Katanya “Pedang itu telah dijual oleh arab musyrikin kepada kabilah kaum yahudi bernama Banu Qunaiqa’ yang menyimpannya sebagai harta karun. Selanjutnya dia mengukuhkan lagi posisinya di kalangan Arab Badwi melalui cerita-cerita dusta yang menyatakan bagaimana Kaum Yahudi di Tanah Arab sangat berpengaruh dan berhak mendapatkan penghormatan tinggi. Akhirnya, dia diberi suatu rumah untuk menetap di Dlir’iyya, yang berdekatan dengan AL- Qateef. Di  daerah ini ingin dia jadikan sebagai pusat Teluk Persia. Dia kemudian mendapatkan ide untuk menjadikannya sebagai batu loncatan untuk mendirikan kerajaan Yahudi di tanah Arab.
Untuk memuluskan cita-citanya itu ,dia mendekati kaum Arab Badwi untuk memantapkan lagi posisinya, kemudian secara perlahan, dia mensohorkan dirinya sebagai raja kepada mereka.
Kabilah Ajaman dan Kabilah Bani Khaled, yang merupakan penduduk asli Dlir’iyya menjadi risau akan sepak terjang dan rencana busuk keturunan Yahudi itu. Mereka berencana menantang untuk berdebat dan bahkan ingin mengakhiri hidupnya. Mereka menangkap saudagar yahudi itu dan menawannya, namun dia berhasil meloloskan diri.
Saudagar keturunan Yahudi dari Keluarga Mordakhai itu mencari suaka di sebuah ladang bernama Al-Malibeed Gushaiba yang berdekatan dengan Al Arid, sekarang bernama Riyadh. Dia meminta suaka kepada pemilik ladang tersebut agar menyembunyikan dan melindunginya. Tuan ladang itu sangat simpati lalu memberikannya tempat untuk berlindung. Tetapi kemudiannya yahudi itu (Mordakhai) hanya tinggal selama sebulan di rumah itu, setelah yahudi itu membantai habis si tuan ladang dan keluarganya. Sungguh bengis, air susu dibalas dengan air aki campur tuba!!. Mordakhai memang pandai beralibi, dia katakan bahwa mereka semua telah dibunuh oleh pencuri yang menggarong rumahnya. Dia juga berpura-pura bahwa dia telah membeli ladang tersebut dari tuan tanah sebelum katastropi pembantaian tersebut datang kepada mereka! Setelah merampas tanah tersebut, dia menamakannya Al-Dlir’iyya, sebuah nama yang sama dengan tempat yang pernah dimilikinya.
Keturunan Yahudi bernama Mordakhai itu dengan cepat mendirikan sebuah markas dan ajang rendezvous bernama “Madaffa” di atas tanah yang dirampasnya itu. Di markas ini dia mengumpulkan para pendekar dan jawara propaganda (kaum munafik) yang selanjutnya mereka menjadi ujung tombak propaganda dustanya. Mereka mengatakan bahwa Mordakhai adalah syekhnya orang-orang keturunan Arab yang disegani. Dia menabuh genderang perang terhadap Syeikh Saleh Salman Abdulla Al-tamimi, musuh tradisinya. Akhirnya, Syeikh Saleh Salman terbunuh di tangan anak buah Mordakhai di Masjid Al-Zalafi.

:: Daftar Tugas ::
1. Menurut kutipan tentang Mordakhai, apa nama ladang tempat saudagar itu mencari suaka?
2. Lanjutkan kutipan tentang Mordakhai mulai dari kalimat terakhirnya.
Data berikut tidak dipakai dalam tugas apa pun.

:: Data yang Disediakan ::
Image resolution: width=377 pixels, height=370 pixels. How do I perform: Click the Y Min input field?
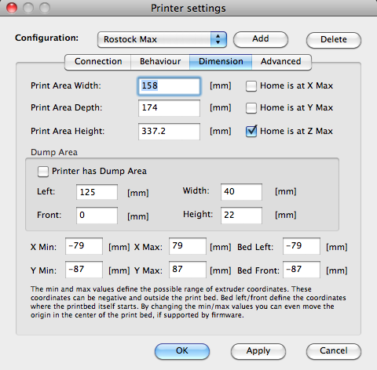[84, 270]
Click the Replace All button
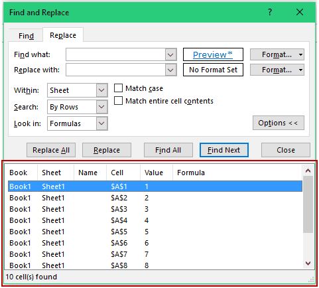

:: Daftar Jawaban ::
1. Al-Malibeed Gushaiba.

2.
Mordakhai berhasil dan puas hati dengan aksi-aksinya. Dia berhasil menjadikan Dlir’iyya sebagai pusat kekuasaannya. Di tempat ini, dia mengamalkan poligami, mengawini puluhan gadis, melahirkan banyak anak yang kemudian dia beri nama dengan nama-nama Arab.
Walhasil, kaum kerabatnya semakin bertambah dan berhasil menghegemoni daerah Dlir’iyya di bawah Bendera Dinasti Saud. Mereka acapkali melakukan tindak kriminal , menggalang beragam konspirasi untuk menguasai semenanjung Arab. Mereka melakukan aksi perampasan dan penggarongan tanah dan ladang penduduk setempat, membunuh setiap orang yang mencoba menentang rencana jahat mereka. Dengan beragam cara dan muslihat mereka melancarkan aksi mereka. Memberikan suap, memberikan iming-iming wanita dan gratifikasi uang kepada para pejabat berpengaruh di kawasan itu. Bahkan mereka “menutup mulut” dan “membelenggu tangan” para sejarawan yang mencoba menyingkap sejarah hitam dan merunut asal garis trah keturunan mereka kepada kabilah Rabi’a, Anza dan Al-Masaleekh.
Seorang sejarawan hipokrit “si raja bohong” bernama Mohammad Amin al-Tamimi, kepala perpustakaan Kerajaan Saudi, menulis garis silsilah keluarga Saudi dan menghubungkan silsilah Moordakhai pada Nabi Muhammad Saw. Untuk kerja kotornya itu, dia dihadiahi uang sebesar 35 ribu pound Mesir dari Kedutaan Arab Saudi di Kairo, Mesir pada tahun 1362 H atau 1943 M yang diserahkan secara simbolis kepada dubes Arab Saudi untuk Mesir, yang waktu itu dijabat oleh Ibrahim Al-Fadel.
Seperti yang telah disebutkan sebelum ini, keluarga Yahudi berasal dari Klan Saud (Moordakhai) mengamalkan ajaran poligami dengan mengawini ratusan wanita arab dan melahirkan banyak anak. Hingga sekarang amalan poligami itu diteruskan praktiknya oleh anak keturunan. Poligami adalah warisan yang harus dijaga dan diamalkan sebagaimana praktik kakek moyangnya!
Salah seorang anak Mordakhai bernama Al-Maqaran, diarabkan dari keturunan Yahudi (Mack-Ren) dan mendapat anak bernama Mohamad dan seorang lagi bernama Saud, yang merupakan cikal bakal Dinasti Saud sekarang ini.
Keturunan Saud melancarkan kampanye dan propaganda pembunuhan terhadap ketua-ketua kabilah Arab yang berada di bawah kekuasaannya dan mencap mereka sesat, telah meninggalkan ajaran Al-Qur;an, dan menyeleweng dari ajaran Islam. JADI MEREKA BERHAK UNTUK DIBUNUH OLEH KELUARGA SAUDI !!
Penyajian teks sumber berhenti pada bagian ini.